燧ケ岳について詳しい、現地ガイド・楽の平野崇之さんに、
4コースあるルートなかで一押しの1DAYルートを教えていただきました!

Img_6410▲檜枝岐ガイド集団「楽‐RAKU‐」に所属するガイド平野崇之さん。「民宿 裁ちそばかどや」の主人も務める。

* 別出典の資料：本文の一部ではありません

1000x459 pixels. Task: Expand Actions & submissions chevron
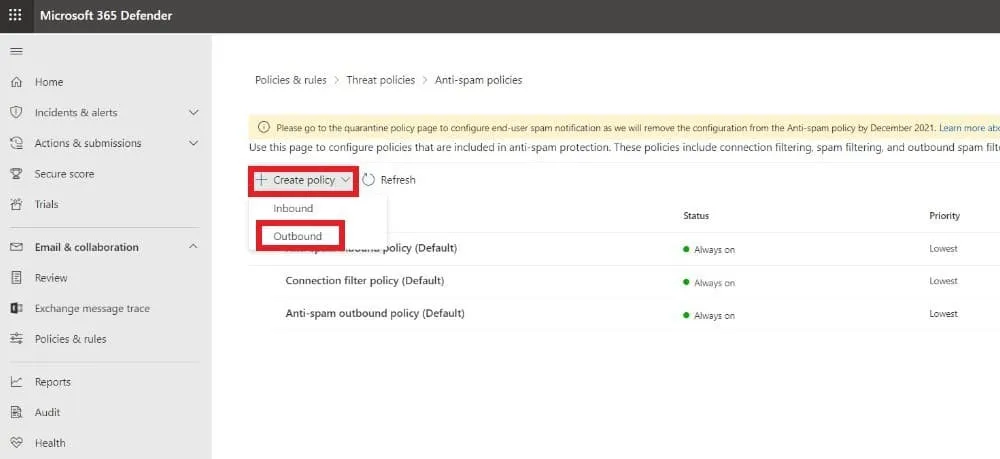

夏山トレッキングから冬のバックカントリーツアーまで、尾瀬のフィールドを年間を通して案内している。


檜枝岐温泉
からバスまたはマイカーで御池登山口のある山の駅 御池

そこから約4時間歩き、山頂に到着

バツグンの天気なら富士山までも見渡せるほか、

眼下を望むと尾瀬沼に尾瀬ヶ原という、360度眺望でのランチ

約3時間かけて尾瀬沼を見下ろしながら長英新道を下り大江湿原

山の駅 沼山峠まで約1時間歩く

シャトルバスに乗り込み、約20分で山の駅 御池にゴール

 

二等三角点を持つ燧ケ岳は、御池登山口から登ると
まず俎板嵓(2,346m)に登頂します。
けれど、そこから約20分の柴安嵓(2,356m)へ歩いてやっと
燧ケ岳の最高点登頂となるのでご注意を!

燧ケ岳の魅力は山頂からの眺望だけでなく、登り下りルートに
いくつもの湿原が点在するということ。

とくに登りコースに現れる熊沢田代は

『何度訪れても飽きずと写真を撮ってしまうポイントで、
湿原の真ん中にすらっと伸びる木道の先にある燧ケ岳の
堂々たる姿が個人的に好き』

と、現地ガイドの平野崇之さん。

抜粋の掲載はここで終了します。